I need the number of lines in the following entries that hold the word "agent", and no other text.

────────

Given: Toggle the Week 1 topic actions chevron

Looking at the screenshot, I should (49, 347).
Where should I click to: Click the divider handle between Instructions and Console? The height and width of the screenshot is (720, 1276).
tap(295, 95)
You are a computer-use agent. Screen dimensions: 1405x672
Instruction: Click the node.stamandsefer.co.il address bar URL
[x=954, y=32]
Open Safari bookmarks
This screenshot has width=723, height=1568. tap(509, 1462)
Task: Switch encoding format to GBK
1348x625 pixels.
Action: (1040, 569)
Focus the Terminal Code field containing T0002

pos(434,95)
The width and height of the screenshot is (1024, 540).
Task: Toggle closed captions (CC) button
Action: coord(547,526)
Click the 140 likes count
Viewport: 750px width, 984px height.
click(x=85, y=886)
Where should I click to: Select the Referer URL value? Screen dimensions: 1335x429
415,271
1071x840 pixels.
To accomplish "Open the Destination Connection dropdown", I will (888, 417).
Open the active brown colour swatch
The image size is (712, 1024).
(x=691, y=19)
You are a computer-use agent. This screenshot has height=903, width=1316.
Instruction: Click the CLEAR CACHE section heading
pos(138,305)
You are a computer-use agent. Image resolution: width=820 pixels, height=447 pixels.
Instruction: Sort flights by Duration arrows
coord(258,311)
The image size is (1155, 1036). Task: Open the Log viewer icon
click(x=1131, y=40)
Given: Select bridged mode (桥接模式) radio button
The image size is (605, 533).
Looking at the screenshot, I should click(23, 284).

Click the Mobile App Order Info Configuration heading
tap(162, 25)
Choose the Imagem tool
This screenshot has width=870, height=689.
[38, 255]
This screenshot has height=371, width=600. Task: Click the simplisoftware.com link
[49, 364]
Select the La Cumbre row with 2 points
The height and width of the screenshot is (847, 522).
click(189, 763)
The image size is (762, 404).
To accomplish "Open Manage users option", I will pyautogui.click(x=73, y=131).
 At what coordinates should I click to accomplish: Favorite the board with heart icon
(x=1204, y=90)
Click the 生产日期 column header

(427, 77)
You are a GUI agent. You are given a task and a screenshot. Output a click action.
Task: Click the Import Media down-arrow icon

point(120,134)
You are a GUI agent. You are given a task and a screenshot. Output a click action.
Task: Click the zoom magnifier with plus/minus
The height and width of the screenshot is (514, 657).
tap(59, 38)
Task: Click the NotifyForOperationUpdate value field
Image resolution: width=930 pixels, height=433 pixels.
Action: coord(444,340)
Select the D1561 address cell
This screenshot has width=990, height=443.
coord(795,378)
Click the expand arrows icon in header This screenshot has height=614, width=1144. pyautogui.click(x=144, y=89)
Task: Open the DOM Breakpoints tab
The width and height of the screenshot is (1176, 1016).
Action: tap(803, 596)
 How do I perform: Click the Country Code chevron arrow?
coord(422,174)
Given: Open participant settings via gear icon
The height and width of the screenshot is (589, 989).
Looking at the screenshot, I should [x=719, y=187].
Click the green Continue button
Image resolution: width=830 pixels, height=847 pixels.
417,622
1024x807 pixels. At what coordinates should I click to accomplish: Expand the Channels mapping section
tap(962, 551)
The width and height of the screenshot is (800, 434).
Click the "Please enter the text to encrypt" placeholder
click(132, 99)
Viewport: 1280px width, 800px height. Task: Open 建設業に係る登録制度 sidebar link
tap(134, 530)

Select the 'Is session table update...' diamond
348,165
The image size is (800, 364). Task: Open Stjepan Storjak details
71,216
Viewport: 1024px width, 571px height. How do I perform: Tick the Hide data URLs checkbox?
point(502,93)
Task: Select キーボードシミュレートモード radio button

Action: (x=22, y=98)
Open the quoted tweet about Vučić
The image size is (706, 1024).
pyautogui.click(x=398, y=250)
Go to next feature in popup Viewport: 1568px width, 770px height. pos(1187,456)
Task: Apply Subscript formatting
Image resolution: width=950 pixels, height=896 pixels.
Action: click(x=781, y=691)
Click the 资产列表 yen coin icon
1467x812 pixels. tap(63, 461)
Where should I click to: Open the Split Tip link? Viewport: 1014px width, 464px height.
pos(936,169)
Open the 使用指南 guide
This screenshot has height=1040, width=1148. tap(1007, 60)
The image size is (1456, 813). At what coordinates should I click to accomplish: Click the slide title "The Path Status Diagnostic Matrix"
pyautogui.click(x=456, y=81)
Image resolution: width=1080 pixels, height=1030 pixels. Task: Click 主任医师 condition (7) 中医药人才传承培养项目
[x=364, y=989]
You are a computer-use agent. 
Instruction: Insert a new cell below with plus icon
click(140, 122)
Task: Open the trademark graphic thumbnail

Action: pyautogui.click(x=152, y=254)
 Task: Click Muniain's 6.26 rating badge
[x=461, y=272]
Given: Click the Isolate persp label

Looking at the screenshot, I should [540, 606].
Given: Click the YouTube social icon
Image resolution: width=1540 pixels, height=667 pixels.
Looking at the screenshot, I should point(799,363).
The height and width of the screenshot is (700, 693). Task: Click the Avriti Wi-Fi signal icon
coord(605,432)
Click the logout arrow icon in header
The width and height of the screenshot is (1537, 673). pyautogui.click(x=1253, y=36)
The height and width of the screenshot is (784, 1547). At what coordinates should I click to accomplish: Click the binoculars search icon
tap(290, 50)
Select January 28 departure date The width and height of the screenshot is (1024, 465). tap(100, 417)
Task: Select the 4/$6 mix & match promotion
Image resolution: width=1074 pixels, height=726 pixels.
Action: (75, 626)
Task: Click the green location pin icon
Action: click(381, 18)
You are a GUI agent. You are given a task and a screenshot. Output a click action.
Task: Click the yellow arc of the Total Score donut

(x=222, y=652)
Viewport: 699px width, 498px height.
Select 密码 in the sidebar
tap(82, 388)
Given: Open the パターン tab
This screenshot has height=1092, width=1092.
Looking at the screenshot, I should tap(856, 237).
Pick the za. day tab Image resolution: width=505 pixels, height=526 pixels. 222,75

────────

#### Solved problem
7